TASK INSTRUCTIONS —
- 1) In the essay about a six-year-old's mental health, what grade is Aidan in?
- 2) Update the essay passage that begins at the words "But his behavior" and stops after "considered mine untouchable.", putting "principal" in place of "teacher".
- 3) Translate this sentence from the essay about a six-year-old's mental health into Spanish: "But here we are, and I'm devastated for him."

*** QUOTED PASSAGE Section Begins ***

Why I'm Worried About My 6-Year-Old's Mental Health
“Ok, this is gross.” I pulled a brown banana out of my son’s backpack. Like many of the healthy lunch options I pack, this one went for a ride to school, only to return home battered and uneaten.
I stood there for a moment, staring at the banana. Delirium from my lack of sleep took over: “I feel ya, buddy. We started the day with high hopes, but we took a beating and now we’re feeling bruised and defeated.”
Conversations with bananas aside, today was a hard mom day. We’re two months into my son Aidan’s first “normal” school year as a first grader, and he’s clearly struggling. He doesn’t share much, only passing comments about friendships crumbling and new classmates not wanting to play with him.
But his behavior says it all. He’s irritable, disrespectful, and at times withdrawn. There’s been a spike in slammed doors, eye rolls, and tears over the last few weeks, and it seems he’s pissed at me for my failure to protect him from the anxiety he’s feeling as he re-enters society. It’s tough being a kid in a post-pandemic world, though at times I wonder if it’s even tougher being a parent. I’m losing sleep worrying about my six-year-old’s mental health (hence my banter with a piece of fruit.)
Today his teacher called because there have been a few incidents that suggest his biggest challenges are social-emotional. I know we can’t possibly see around every corner for our kids, but I did not see this one coming. Even with all the studies and press about how pandemic isolation has impacted kids’ social skills, I naively considered mine untouchable.
But here we are, and I’m devastated for him.
These are the parenting moments when I have to fight my urge to scoop him up and assure him that I’m the only friend he needs. When I force myself to empty the cart full of toys that would only temporarily relieve his pain. When I remind myself that we’ve entered a phase that requires a plan more robust than going for ice cream after school.
This might be our first “big kid” problem, and it’s a doozy. Some might say these things tend to work themselves out, but I know first-hand childhood anxiety is real and I won’t leave him flailing without any support. He deserves to experience the idyllic blend of resilience and carefree that makes childhood so wonderful. Here’s my plan…
Listen — while playing it cool, of course.
My little man holds his feelings close to the vest, so I don’t get a desired response with a simple “how was school today?” But I’ve realized there are golden moments during bedtime, car rides, and random lulls in the day when he inadvertently opens up to me. Any inkling that I’m concerned or surprised and he’ll immediately clam up, so I’m sure not to act as though I’m hanging on his every word. I play it cool and give him my casual-yet-undivided attention for as long as I possibly can… or until he abruptly turns the conversation back to LEGOS or Minecraft.
Avoid the urge to return to normal.
I have this nagging notion that our goal is to catch up to the other kids or close some sort of social gap. As moms, we’re fixers, but this is a delicate situation presenting itself during unprecedented times. Aidan completed kindergarten on an iPad; he doesn’t know normal. He just knows something hurts. And though my heart sinks when I see his classmates effortlessly playing together, I remember to keep my eyes on the prize: getting him to a place where he feels loved and accepted being himself. At that point I’ll consider him “caught up.”
Talk about feelings.

*** QUOTED PASSAGE Section Ends ***
*** SOURCE INFORMATION Section Begins ***

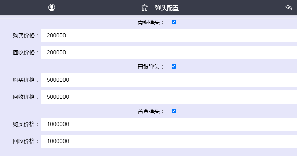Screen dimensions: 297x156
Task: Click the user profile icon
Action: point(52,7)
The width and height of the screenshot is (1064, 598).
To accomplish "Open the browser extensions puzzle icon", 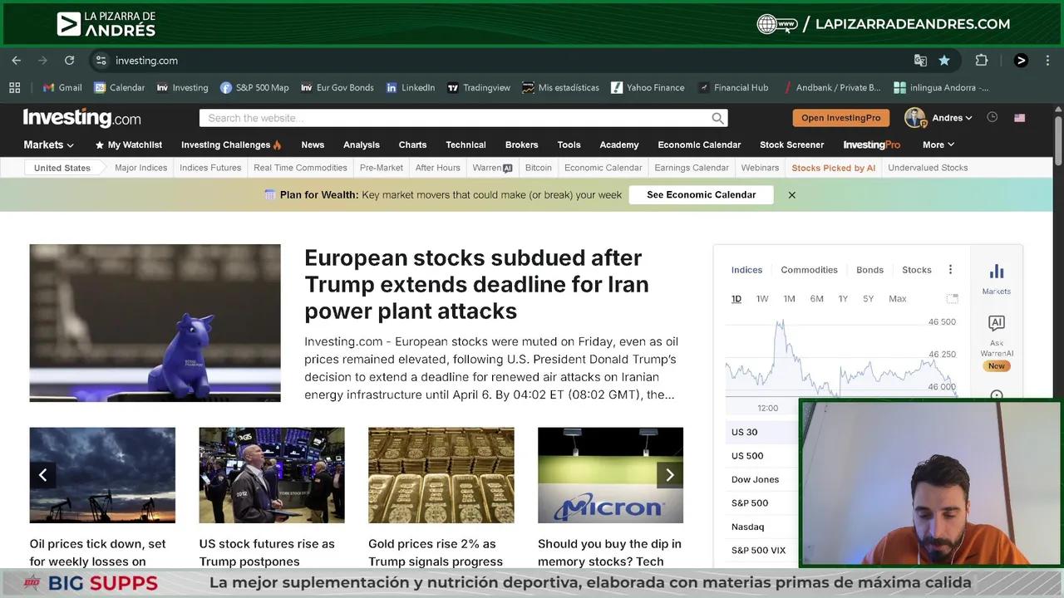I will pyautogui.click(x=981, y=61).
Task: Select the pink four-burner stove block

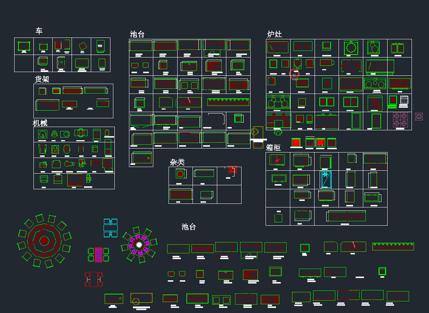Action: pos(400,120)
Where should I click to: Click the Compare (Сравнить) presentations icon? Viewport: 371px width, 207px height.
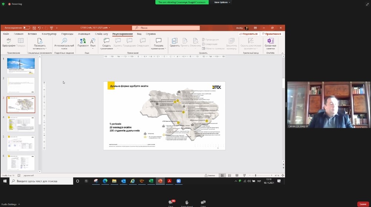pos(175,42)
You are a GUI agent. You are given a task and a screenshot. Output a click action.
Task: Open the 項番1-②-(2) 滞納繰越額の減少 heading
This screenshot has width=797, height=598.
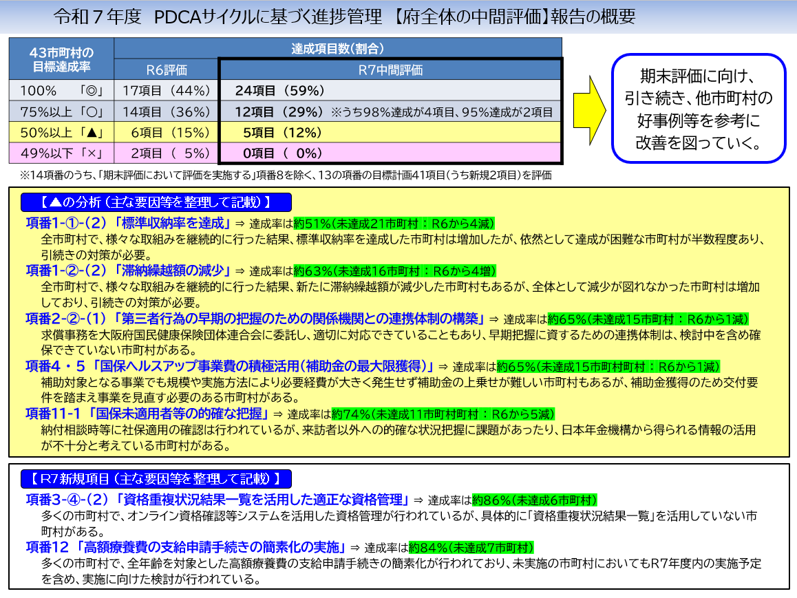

*** SOURCE INFORMATION Section Ends ***

ANSWERS FOR THIS EXERCISE —
- 1) First grade.

- 2)
But his behavior says it all. He’s irritable, disrespectful, and at times withdrawn. There’s been a spike in slammed doors, eye rolls, and tears over the last few weeks, and it seems he’s pissed at me for my failure to protect him from the anxiety he’s feeling as he re-enters society. It’s tough being a kid in a post-pandemic world, though at times I wonder if it’s even tougher being a parent. I’m losing sleep worrying about my six-year-old’s mental health (hence my banter with a piece of fruit.)
Today his principal called because there have been a few incidents that suggest his biggest challenges are social-emotional. I know we can’t possibly see around every corner for our kids, but I did not see this one coming. Even with all the studies and press about how pandemic isolation has impacted kids’ social skills, I naively considered mine untouchable.

- 3) Pero aquí estamos, y estoy destrozada por él.